The successful candidate, reporting directly to the Regulatory Affairs Manager, will collaborate on the preparation and filing of API registration technical documentation for manufacturing sites managed by the Regulatory Affairs function.
The main activities of responsibility will be:
- Collaborating on the drafting and filing of DMFs and authorization/registration petitions at AIFA
- Collaborating on the drafting and filing of DMFs in the various countries of interest according to national regulations in support of the business
- Preparing responses to Deficiency Letters received from regulatory agencies using the support of other Corporate Functions
- Collaborate with the S&M Function for technical, scientific and regulatory support to clients
- Evaluating the regulatory impact in the area of change control
- Updating periodically the regulatory documentation filed at Worldwide Ministries and provided to clients
- Supporting the Manager and other RA specialists during audits of clients and ministries
The ideal candidate:
- has a bachelor’s degree in Chemistry, Pharmacy, Pharmaceutical technology
- has 2/3 years of experience as an RA Specialist in the field of Active Principles (API)

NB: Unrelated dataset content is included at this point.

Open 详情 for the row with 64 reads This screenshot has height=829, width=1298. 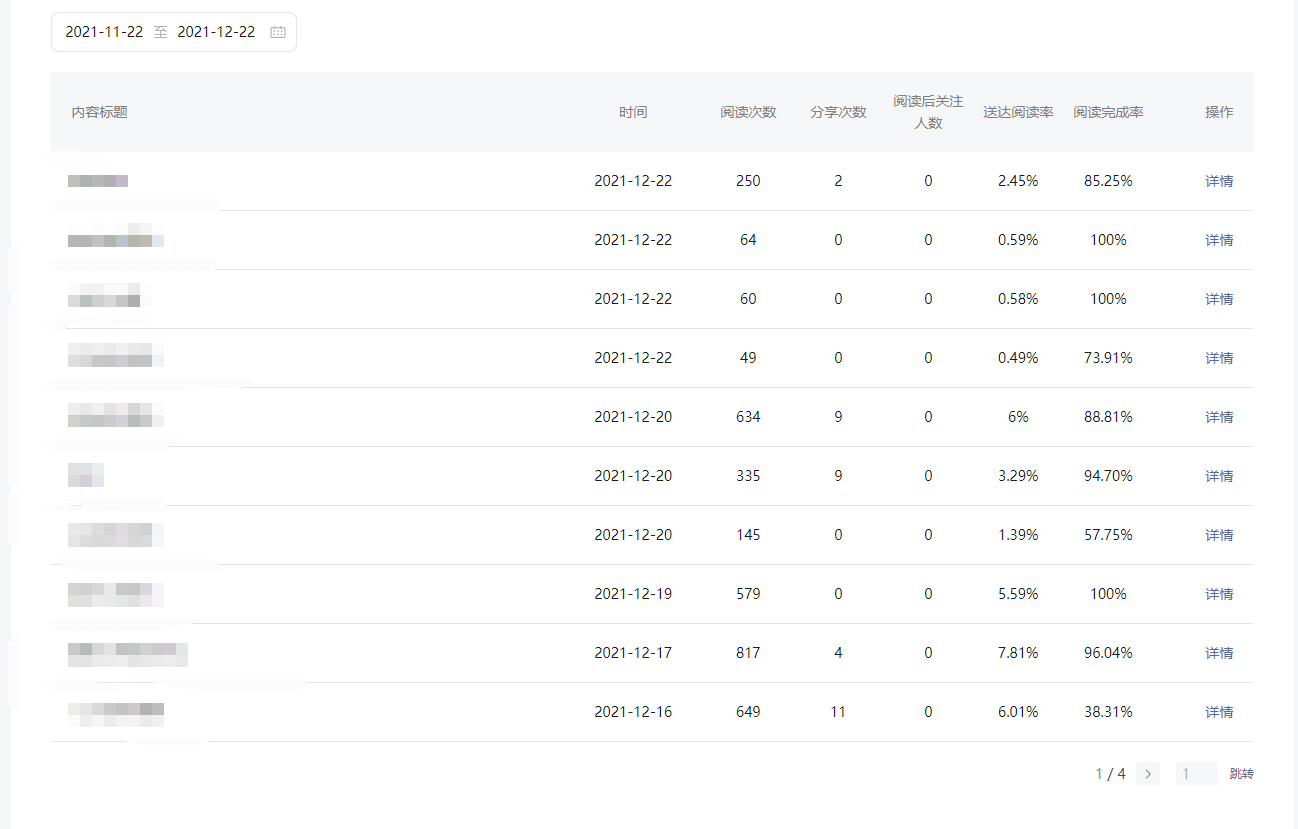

- has excellent English language skills (spoken and written)
- Complete the profile a strong customer (internal/external) and service quality orientation, ability to plan work, proactive spirit and excellent interpersonal skills
We offer concrete opportunities for professional growth through structured career paths, state-of-the-art instrumentation and ongoing training within a multinational context.
The remuneration package will be competitive and commensurate with the candidates’ experience.